Review the latest Weekly Headings from CIO Larry Adam.
- Economic recovery will be a ‘marathon not a sprint’
- Economic optimism harmed if COVID-19 gets a ‘second wind’
- Stimulus helped equity market rally take its first ‘steps’
This past Wednesday, over 28,000 runners (my family included!) across the globe participated in Global Running Day. Whether you jog casually or race competitively, running is a great reason to step outside and enjoy some fresh air. There are many miles to a race, but each one begins with a first ‘step.’ Across the nation, states have taken several ‘steps’ to reopen their economies, but there will be many more to take as this economic recovery will be a marathon rather than a sprint. Since it is a forward-looking indicator, the equity market has had more ‘pep in its step.’ This week marked the 50th trading day since its March 23 low, with the S&P 500 rallying ~40% —the best 50 day rally since 1932. While the index has recovered ~85% of its virus-induced losses, there is still distance to go, and if you are like me, the further the race goes, the more challenging it gets and the slower I advance.

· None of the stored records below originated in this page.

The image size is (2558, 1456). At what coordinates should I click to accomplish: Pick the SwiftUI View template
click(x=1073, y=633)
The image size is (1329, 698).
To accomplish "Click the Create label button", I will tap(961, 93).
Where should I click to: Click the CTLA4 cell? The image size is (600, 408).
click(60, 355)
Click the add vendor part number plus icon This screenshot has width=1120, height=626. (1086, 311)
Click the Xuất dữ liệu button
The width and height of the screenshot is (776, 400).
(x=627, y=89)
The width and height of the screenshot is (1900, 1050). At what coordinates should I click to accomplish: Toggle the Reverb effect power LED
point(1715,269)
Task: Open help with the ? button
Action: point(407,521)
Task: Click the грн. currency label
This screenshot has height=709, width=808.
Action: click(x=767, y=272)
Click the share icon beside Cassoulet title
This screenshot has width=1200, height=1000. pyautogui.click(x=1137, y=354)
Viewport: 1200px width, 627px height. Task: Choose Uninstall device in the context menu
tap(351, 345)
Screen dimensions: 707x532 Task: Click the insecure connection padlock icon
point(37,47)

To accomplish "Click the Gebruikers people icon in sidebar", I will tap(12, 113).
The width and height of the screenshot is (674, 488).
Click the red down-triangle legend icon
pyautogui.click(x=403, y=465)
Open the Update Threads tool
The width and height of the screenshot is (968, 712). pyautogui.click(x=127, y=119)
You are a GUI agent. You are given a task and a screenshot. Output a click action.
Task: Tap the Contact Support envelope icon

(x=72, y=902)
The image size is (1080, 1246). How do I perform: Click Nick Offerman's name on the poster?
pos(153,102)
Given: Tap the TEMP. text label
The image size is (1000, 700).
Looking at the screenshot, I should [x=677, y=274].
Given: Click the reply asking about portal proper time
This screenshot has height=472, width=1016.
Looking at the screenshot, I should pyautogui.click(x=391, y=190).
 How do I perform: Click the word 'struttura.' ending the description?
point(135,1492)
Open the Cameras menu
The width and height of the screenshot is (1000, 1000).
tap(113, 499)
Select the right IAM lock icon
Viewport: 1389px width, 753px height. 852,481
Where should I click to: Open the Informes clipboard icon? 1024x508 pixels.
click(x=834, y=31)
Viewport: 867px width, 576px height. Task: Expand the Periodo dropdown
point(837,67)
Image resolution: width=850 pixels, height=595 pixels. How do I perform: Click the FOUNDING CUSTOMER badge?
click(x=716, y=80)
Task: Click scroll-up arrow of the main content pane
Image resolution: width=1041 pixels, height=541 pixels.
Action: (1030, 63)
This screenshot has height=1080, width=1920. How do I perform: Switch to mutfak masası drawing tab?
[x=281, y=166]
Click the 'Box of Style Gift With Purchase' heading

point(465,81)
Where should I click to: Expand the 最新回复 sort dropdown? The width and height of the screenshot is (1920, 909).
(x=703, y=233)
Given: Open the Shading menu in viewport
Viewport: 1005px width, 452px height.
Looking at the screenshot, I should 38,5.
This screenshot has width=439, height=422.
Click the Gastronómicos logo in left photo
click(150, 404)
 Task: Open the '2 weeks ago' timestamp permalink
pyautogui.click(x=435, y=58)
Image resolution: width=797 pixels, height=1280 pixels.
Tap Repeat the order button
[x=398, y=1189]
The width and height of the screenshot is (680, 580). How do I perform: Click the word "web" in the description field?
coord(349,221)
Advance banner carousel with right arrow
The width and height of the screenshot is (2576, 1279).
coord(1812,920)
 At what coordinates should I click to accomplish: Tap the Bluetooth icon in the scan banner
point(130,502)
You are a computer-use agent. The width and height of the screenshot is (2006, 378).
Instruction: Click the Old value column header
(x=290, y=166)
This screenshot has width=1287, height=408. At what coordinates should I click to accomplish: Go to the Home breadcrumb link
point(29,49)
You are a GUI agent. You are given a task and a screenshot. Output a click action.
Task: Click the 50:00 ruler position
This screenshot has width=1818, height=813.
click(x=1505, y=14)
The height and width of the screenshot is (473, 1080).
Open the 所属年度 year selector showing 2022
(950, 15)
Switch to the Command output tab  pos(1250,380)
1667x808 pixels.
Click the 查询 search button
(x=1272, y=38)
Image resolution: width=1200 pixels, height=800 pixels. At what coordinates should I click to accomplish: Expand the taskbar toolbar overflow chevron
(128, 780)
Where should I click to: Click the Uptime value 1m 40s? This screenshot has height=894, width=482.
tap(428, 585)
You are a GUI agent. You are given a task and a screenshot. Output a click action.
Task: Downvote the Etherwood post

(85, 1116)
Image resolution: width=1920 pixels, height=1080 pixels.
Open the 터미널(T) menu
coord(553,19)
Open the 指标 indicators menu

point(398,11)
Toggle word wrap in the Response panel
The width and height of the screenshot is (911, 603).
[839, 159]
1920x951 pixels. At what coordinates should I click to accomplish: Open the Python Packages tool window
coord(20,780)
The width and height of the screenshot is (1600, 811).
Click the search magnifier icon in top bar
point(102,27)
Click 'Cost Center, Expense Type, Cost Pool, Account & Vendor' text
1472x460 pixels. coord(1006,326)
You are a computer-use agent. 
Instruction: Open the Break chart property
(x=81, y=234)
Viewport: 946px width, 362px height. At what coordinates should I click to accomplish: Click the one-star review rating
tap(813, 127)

The big question is how much energy has the equity market expended to get us to this point and where could it go.
- The Bottom Line | The equity rally has run-up at a near record pace, pricing in an exorbitant amount of good news as outlined below. In previous Weekly Headings (May 1), we outlined catalysts that could propel the S&P 500 above 3,100—which was achieved this week (currently 3,210). As a result, in the near term, the equity market may need to ‘rest’ since valuations have ‘stretched’ to the highest levels since 2001. The next 10% rally will likely be more challenging than the last, and while we remain confident equities have the ‘stamina’ to move higher over the next 12-24 months, they are primed to face volatility in the interim. Our assumption that earnings growth will rebound briskly in 2021 would present summertime pullbacks as buying opportunities.
- Fiscal Stimulus The Frontrunner | Congress took action ‘right out of the gate’ and, cumulatively, spent over $3.6 trillion dollars to mitigate the negative economic consequences of the lockdown. The ‘quick’ passing of bills helped spark the rally as it reduced the worst-case scenarios for both economic growth and earnings. More fiscal stimulus in the form of state aid, additional direct payments, and possibly an extension of elevated unemployment benefits is already anticipated by the market, so the eventual passage will likely not be an upside catalyst from current levels.